Propagande, l’ascension.
L’attaque dans la nuit du 13 au 14 avril de la Syrie par la coalition des Usa et de ses vassaux britanniques et français est venue couronner celle de montée médiatique irrésistible contre le camp syrien et ses alliés. Le mois de mars a été marqué par les condamnations de la Russie dans l’affaire Skripal, dont le père, la fille ainsi que leur chat et leurs deux hamsters ont fait les frais. Les humains ont survécu à l’ingestion de moules contaminées par des saxitoxines (8) mais pas les animaux domestiques qui ont dépéri dans leur résidence mise sous scellés. Puis vint à point nommé le relai occasionné par les trois obus de chlore prétendument largués depuis des hélicoptères de l’armée arabe syrienne. Celle-ci était en voie d’achever la libération totale de la Ghouta orientale des mercenaires qui l’occupaient depuis 2012 (9) et la soumettaient à une économie de pénurie et de contrebande.
La montée de la propagande et l’agencement des scénarios (devenus des "narratifs") ont encadré le long périple du successeur auto-désigné au trône du troisième royaume des Séoud en Ocident.

Du bruit.
La démonstration de force, menée depuis les bases étasuniennes dans ses quasi-colonies arabes du Golfe, s’est limitée à détruire des sites inoccupés et n’a pas fait de victimes humaines en dehors de quelques blessés.
Elle a pris un soin extrême à ne toucher aucune cible russe.

interception de missile "franco-us" par la défense aérienne syrienne
 cette nuit au dessus de Damas



Elle a démontré l’efficacité de vieux systèmes anti-missiles soviétiques utilisés par l’armée syrienne avec un taux d’efficacité de 71 missiles détruits sur 103 .

Elle se devait de punir le succès des forces syriennes qui ont chassé les mercenaires à l’Ouest de Damas, leurs bandes sont désormais cantonnées à Idlib.
Les trois pays concernés par les ventes d’armes aux pays arabes du Golfe ont offert ce spectacle comme garantie de leur engagement en faveur des pétro-monarques de moins en moins enclins à croire en l’efficacité de leur arsenal.
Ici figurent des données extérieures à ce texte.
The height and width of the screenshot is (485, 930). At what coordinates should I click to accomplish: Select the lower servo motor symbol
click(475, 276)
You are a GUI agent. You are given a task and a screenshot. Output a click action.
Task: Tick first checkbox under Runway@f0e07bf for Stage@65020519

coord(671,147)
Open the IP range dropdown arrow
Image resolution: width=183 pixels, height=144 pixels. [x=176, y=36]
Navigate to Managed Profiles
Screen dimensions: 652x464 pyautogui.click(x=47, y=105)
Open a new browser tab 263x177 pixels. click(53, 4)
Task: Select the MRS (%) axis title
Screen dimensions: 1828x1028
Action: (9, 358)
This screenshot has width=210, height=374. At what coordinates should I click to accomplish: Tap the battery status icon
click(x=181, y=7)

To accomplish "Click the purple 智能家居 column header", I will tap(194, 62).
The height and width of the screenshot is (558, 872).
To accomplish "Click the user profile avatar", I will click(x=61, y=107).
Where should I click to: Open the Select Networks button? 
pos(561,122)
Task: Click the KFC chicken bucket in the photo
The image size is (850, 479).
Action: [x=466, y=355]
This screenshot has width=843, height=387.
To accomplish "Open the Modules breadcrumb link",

Ils se sont ridiculisés. Mais en jouant ainsi leur piètre numéro, ils espèrent maintenir l’atmosphère de tension nécessaire à leur funeste commerce. Ils appliquent ainsi leur doctrine en adéquation avec leurs objectifs et leurs moyens, pas de conflagration mondiale, mais conflits régionaux de moyenne à faible intensité toujours en cours.
En attendant la chute du dollar, beaucoup de pays périphériques risquent encore de souffrir de cette confrontation entre une Eurasie en montée de puissance irrépressible et cet Occident fané et sans crédit, sinon celui du mensonge et de la tromperie terriblement difficiles à contrer tant leurs peuples sont ‘zombifiés’.
Badia Benjelloun

3 commentaires:

Maxime M a dit…

Notre naïveté est quelquefois telle (en tout cas la mienne) qu'une fois en avoir pris conscience apitoyée, je finirais pas me demander si la France, la GB et les USA n'avaient pas négocié avec la Russie à l'avance cette "intervention" de façon à ce que tout se passe pour le mieux et qu'une happy end soit prévue pour satisfaire tous les publics… ce qui est à la fois un peu rassurant pour notre sécurité et inquiétant pour notre peu d'intelligence et de prise sur la politique des grands de ce monde… Citoyens ? Plutôt spectateurs- consommateurs gogos ouais !

Laurence Guillon a dit…

Il est possible qu'il y ait eu négociation et que Poutine et Assad aient offert à ces trois clowns une occasion de s'en sortir sans perdre la face. Le problème de l'Occident est d'être dirigé par des psychopathes au service de la mafia bancaire, avec une presse délirante et unilatérale.